Required work
Once the line containing "The image size" is found in the entries below, reproduce it and every line after it, stopping at and including the line containing "You are a computer-use agent."; reproduce nothing else, and keep each line exact.

Dataset entries
##########

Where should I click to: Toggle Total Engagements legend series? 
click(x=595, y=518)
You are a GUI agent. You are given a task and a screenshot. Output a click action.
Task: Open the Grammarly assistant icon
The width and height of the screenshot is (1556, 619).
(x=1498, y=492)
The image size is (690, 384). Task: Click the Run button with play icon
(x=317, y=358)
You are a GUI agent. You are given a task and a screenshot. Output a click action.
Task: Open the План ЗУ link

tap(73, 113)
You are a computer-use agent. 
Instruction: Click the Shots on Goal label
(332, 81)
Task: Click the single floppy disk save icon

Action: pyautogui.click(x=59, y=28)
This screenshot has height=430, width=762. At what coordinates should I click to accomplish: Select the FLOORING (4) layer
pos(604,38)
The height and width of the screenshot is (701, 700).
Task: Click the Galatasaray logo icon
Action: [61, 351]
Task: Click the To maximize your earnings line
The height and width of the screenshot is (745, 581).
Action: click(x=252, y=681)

##########

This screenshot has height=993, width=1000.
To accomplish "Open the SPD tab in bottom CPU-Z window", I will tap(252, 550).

##########

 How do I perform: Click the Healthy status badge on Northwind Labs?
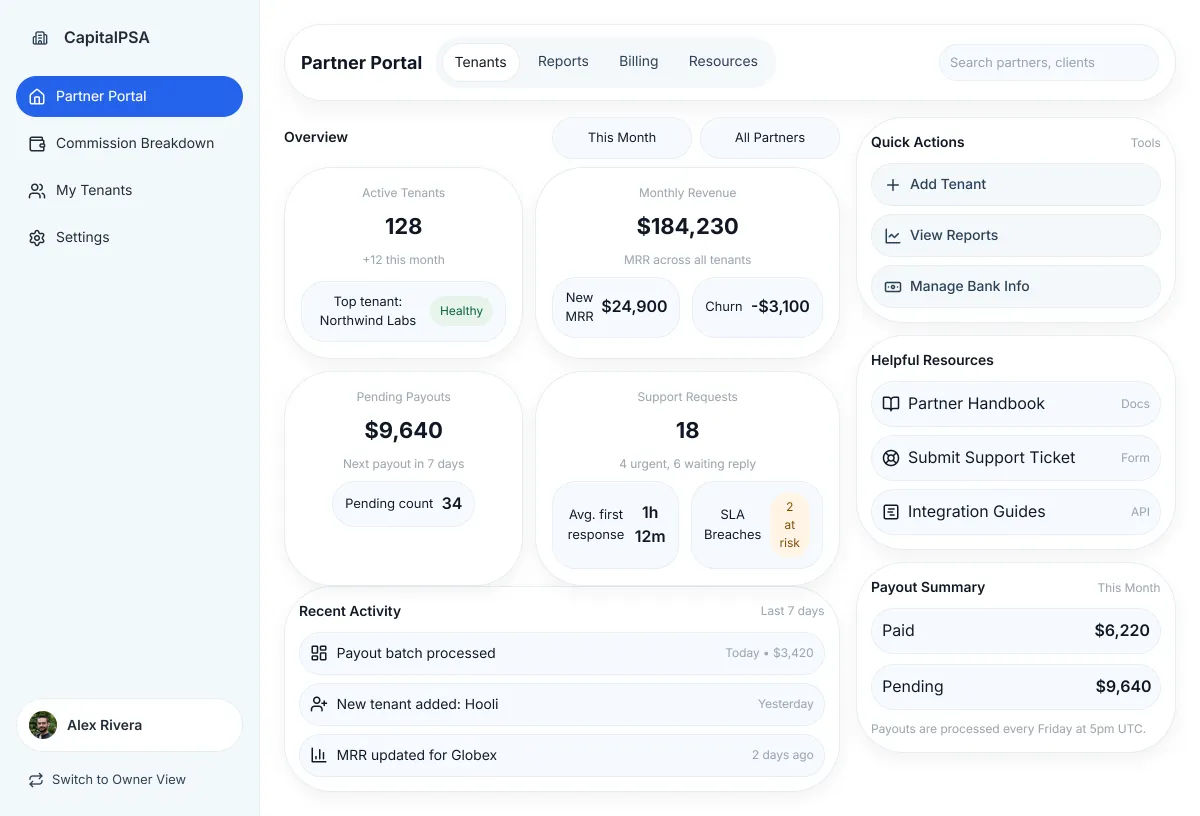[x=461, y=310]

##########

Written answer
The image size is (690, 384). Task: Click the Run button with play icon
(x=317, y=358)
You are a GUI agent. You are given a task and a screenshot. Output a click action.
Task: Open the План ЗУ link

tap(73, 113)
You are a computer-use agent. 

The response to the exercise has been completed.